*EXCERPTED TEXT*:
=== Begin Enclosure ===
Using Data Extraction Starter
Understanding how to use the Data Extraction Starter in Kodexa
Introduction
The Data Extraction Starter is a pre-built project template that you can use to get started with Kodexa. It is a great way to get started with Kodexa and can be used to extract data from a wide range of documents.
Whats the High-Level Approach?
The aim of the template is to provide a starting point for data extraction.
It provides a pre-configured project with the following features:
- A Processing Document Store for holding documents
- An Extracted Document Store for holding extracted data in a structured form
- An empty Data Definition that you can use to define the data you want to capture from documents
- A empty Data Form you can use to build a form based on your data definition
- A default task configuration that can be used with a simple task status lifecycle
- A default document status lifecycle
- A dataflow configured to use OCR, LLM-based Data Extraction, Validation and Task Creation
What is the basic flow?
=== End Enclosure ===
*ACTIVITY LIST*:
#1 According to the Data Extraction Starter page, what does the Extracted Document Store hold?
#2 Based on the Data Extraction Starter page, explain why the template comes with an empty Data Definition and an empty Data Form.

*SUPPLIED ENTRIES*:
=== Begin Enclosure ===
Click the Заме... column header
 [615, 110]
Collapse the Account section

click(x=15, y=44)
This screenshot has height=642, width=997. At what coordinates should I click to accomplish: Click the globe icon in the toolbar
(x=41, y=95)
=== End Enclosure ===
*EXERCISE RESPONSES*:
#1 It holds extracted data in a structured form.

#2 The Data Definition is empty so that you can use it to define the data you want to capture from documents. The Data Form is empty so that you can build a form based on that data definition.